Pancreatic β-cell dysfunction in type 2 diabetes: Implications of inflammation and oxidative stress

Abstract

Insulin resistance and pancreatic β-cell dysfunction are major pathological mechanisms implicated in the development and progression of type 2 diabetes (T2D). Beyond the detrimental effects of insulin resistance, inflammation and oxidative stress have emerged as critical features of T2D that define β-cell dysfunction.

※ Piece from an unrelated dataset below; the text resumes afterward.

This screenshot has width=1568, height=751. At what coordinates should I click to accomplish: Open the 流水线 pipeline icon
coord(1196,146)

Predominant markers of inflammation such as C-reactive protein, tumor necrosis factor alpha, and interleukin-1β are consistently associated with β-cell failure in preclinical models and in people with T2D. Similarly, important markers of oxidative stress, such as increased reactive oxygen species and depleted intracellular antioxidants, are consistent with pancreatic β-cell damage in conditions of T2D. Such effects illustrate a pathological relationship between an abnormal inflammatory response and generation of oxidative stress during the progression of T2D. The current review explores preclinical and clinical research on the patho-logical implications of inflammation and oxidative stress during the development of β-cell dysfunction in T2D. Moreover, important molecular mechanisms and relevant biomarkers involved in this process are discussed to divulge a pathological link between inflammation and oxidative stress during β-cell failure in T2D. Underpinning the clinical relevance of the review, a systematic analysis of evidence from randomized controlled trials is covered, on the potential therapeutic effects of some commonly used antidiabetic agents in modulating inflammatory makers to improve β-cell function.

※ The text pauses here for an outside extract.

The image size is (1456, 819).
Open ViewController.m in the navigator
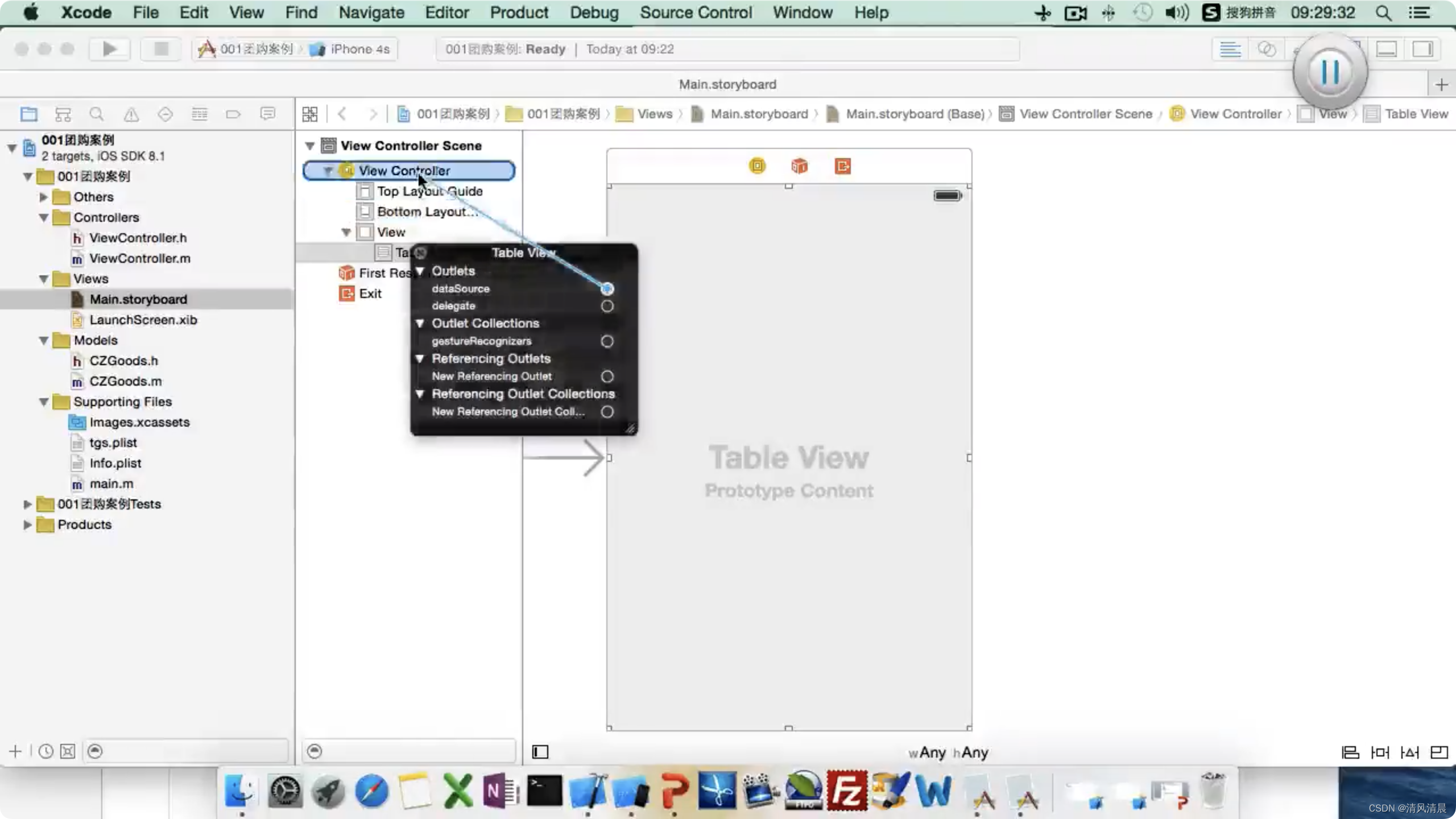click(139, 258)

Keywords: Inflammation; Insulin resistance; Oxidative stress; Type 2 diabetes; β-cell dysfunction.

Figure 1

An overview of the pathological implications of adipose tissue hypertrophy and insulin resistance during the development and progressive loss of β-cell function in conditions of obesity to type 2 diabetes. Briefly, adipose tissue expansion (usually seen in obesity or type 2 diabetes) is associated with enhanced secretion of pro-inflammatory markers and generation of oxidative stress that directly or indirectly cause pancreatic β-cell loss, leading to impaired insulin secretion. CRP: C-reactive protein; TNF-α: Tumor necrosis factor-alpha; IL: Interleukin; FFAs: Free fatty acids.

Figure 2

An overview of the pathological mechanisms linking impaired immune function and inflammation during β-cell dysfunction in conditions of type 2 diabetes (characterized by hyperglycemia and hyperlipidemia). Briefly, CD4+ T cells can be activated by interleukin-12 produced from macrophages and dendritic cells, and this consequence occurs as part of a vicious process involving cytotoxic T cells and recruitment by the pancreatic islets. Notably, elevated levels of tumor necrosis factor-alpha are linked with activation of pro-inflammatory signals such as Janus kinase/signal transducer and activator of transcription that promote β-cell failure. IL-12: Interleukin-12; TNF-α: Tumor necrosis factor-alpha; INFs: Interferons; IAPP: Islet amyloid polypeptide; ROS: Reactive oxygen species; ER stress: Endoplasmic reticulum stress; JAK/STAT: Janus kinase/signal transducer and activator of transcription.

Figure 3

An overview of some pathophysiological mechanisms that highlight the interrelated link between inflammation and oxidative stress during β-cell dysfunction in type 2 diabetes. Briefly, elevated levels of glucose (hyperglycemia) and lipids (hyperlipidemia) are consistent with an abnormal inflammatory response (due to increased levels of tumor necrosis factor-alpha, interferon-gamma, and interleukin 1 beta) and impaired mitochondrial electron transport chain that causes enhanced generation of reactive oxygen species implicated in β-cell dysfunction. Both inflammation and oxidative stress are responsible for activating cellular destructive mechanisms such as the c-Jun N-terminal kinase pathway and suppressing intracellular antioxidant responses (e.g., nuclear factor erythroid 2-related factor 2, catalase, superoxide dismutase and others), leading to accelerated β-cell injury. ROS: Reactive oxygen species; SOD: Superoxide dismutase; CAT: Catalase; Gpx: Glutathione peroxidase; NQO1: NAD(P)H quinone dehydrogenase 1; NAD(H): Nicotinamide adenine dinucleotide; FADH: Flavin adenine dinucleotide; Nrf2: Nuclear factor erythroid 2-related factor 2; JNK: c-Jun N-terminal kinase; PDX-1: Pancreatic duodenal homeobox 1; ARE: Antioxidant response element; TNF-α: Tumor necrosis factor-alpha; IL-1β: Interleukin 1 beta; INF-γ: Interferon-gamma; ADP: Adenosine diphosphate; ATP: Adenosine triphosphate; ROS: Reactive oxygen species; T2D: Type 2 diabetes; FFAs: Free fatty acids.